DATA |
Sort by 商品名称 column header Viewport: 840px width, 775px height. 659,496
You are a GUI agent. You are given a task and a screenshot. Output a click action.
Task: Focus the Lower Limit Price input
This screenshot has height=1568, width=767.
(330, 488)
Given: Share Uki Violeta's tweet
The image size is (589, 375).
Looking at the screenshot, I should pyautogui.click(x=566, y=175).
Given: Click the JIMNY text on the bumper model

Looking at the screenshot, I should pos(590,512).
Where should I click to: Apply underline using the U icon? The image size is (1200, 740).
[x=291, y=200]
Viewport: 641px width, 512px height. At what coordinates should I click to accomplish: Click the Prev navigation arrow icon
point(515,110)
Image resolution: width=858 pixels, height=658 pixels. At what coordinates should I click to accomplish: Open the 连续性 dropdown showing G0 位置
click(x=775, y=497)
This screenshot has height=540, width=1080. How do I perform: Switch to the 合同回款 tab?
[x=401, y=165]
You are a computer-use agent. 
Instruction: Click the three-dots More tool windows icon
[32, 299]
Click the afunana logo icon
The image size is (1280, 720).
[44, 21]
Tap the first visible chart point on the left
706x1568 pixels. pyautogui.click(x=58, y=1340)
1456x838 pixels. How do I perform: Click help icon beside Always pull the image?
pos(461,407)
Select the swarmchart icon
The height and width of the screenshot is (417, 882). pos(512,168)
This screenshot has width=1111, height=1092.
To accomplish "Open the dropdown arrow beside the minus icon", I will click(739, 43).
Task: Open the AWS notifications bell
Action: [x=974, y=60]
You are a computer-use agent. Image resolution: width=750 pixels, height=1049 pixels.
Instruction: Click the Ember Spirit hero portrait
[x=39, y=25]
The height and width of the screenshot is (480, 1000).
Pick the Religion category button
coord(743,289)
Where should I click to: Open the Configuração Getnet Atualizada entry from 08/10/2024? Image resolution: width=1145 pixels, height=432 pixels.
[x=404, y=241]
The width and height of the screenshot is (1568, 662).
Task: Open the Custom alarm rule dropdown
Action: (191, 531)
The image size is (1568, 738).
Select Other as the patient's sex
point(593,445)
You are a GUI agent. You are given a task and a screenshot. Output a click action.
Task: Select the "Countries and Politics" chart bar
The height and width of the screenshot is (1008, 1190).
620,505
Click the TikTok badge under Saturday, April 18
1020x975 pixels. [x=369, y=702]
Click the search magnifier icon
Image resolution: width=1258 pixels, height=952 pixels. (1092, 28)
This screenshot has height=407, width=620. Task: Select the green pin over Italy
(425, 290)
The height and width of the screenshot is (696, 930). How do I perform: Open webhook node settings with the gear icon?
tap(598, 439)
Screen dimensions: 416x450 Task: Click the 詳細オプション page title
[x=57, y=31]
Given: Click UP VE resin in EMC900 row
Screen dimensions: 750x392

INSTRUCTIONS TO FOLLOW |
Reproduce the entire listing above line for line, changing nothing.

TASK OUTPUT |
Sort by 商品名称 column header Viewport: 840px width, 775px height. 659,496
You are a GUI agent. You are given a task and a screenshot. Output a click action.
Task: Focus the Lower Limit Price input
This screenshot has height=1568, width=767.
(330, 488)
Given: Share Uki Violeta's tweet
The image size is (589, 375).
Looking at the screenshot, I should pyautogui.click(x=566, y=175).
Given: Click the JIMNY text on the bumper model

Looking at the screenshot, I should pos(590,512).
Where should I click to: Apply underline using the U icon? The image size is (1200, 740).
[x=291, y=200]
Viewport: 641px width, 512px height. At what coordinates should I click to accomplish: Click the Prev navigation arrow icon
point(515,110)
Image resolution: width=858 pixels, height=658 pixels. At what coordinates should I click to accomplish: Open the 连续性 dropdown showing G0 位置
click(x=775, y=497)
This screenshot has height=540, width=1080. How do I perform: Switch to the 合同回款 tab?
[x=401, y=165]
You are a computer-use agent. 
Instruction: Click the three-dots More tool windows icon
[32, 299]
Click the afunana logo icon
The image size is (1280, 720).
[44, 21]
Tap the first visible chart point on the left
706x1568 pixels. pyautogui.click(x=58, y=1340)
1456x838 pixels. How do I perform: Click help icon beside Always pull the image?
pos(461,407)
Select the swarmchart icon
The height and width of the screenshot is (417, 882). pos(512,168)
This screenshot has width=1111, height=1092.
To accomplish "Open the dropdown arrow beside the minus icon", I will click(739, 43).
Task: Open the AWS notifications bell
Action: [x=974, y=60]
You are a computer-use agent. Image resolution: width=750 pixels, height=1049 pixels.
Instruction: Click the Ember Spirit hero portrait
[x=39, y=25]
The height and width of the screenshot is (480, 1000).
Pick the Religion category button
coord(743,289)
Where should I click to: Open the Configuração Getnet Atualizada entry from 08/10/2024? Image resolution: width=1145 pixels, height=432 pixels.
[x=404, y=241]
The width and height of the screenshot is (1568, 662).
Task: Open the Custom alarm rule dropdown
Action: (191, 531)
The image size is (1568, 738).
Select Other as the patient's sex
point(593,445)
You are a GUI agent. You are given a task and a screenshot. Output a click action.
Task: Select the "Countries and Politics" chart bar
The height and width of the screenshot is (1008, 1190).
620,505
Click the TikTok badge under Saturday, April 18
1020x975 pixels. [x=369, y=702]
Click the search magnifier icon
Image resolution: width=1258 pixels, height=952 pixels. (1092, 28)
This screenshot has height=407, width=620. Task: Select the green pin over Italy
(425, 290)
The height and width of the screenshot is (696, 930). How do I perform: Open webhook node settings with the gear icon?
tap(598, 439)
Screen dimensions: 416x450 Task: Click the 詳細オプション page title
[x=57, y=31]
Given: Click UP VE resin in EMC900 row
Screen dimensions: 750x392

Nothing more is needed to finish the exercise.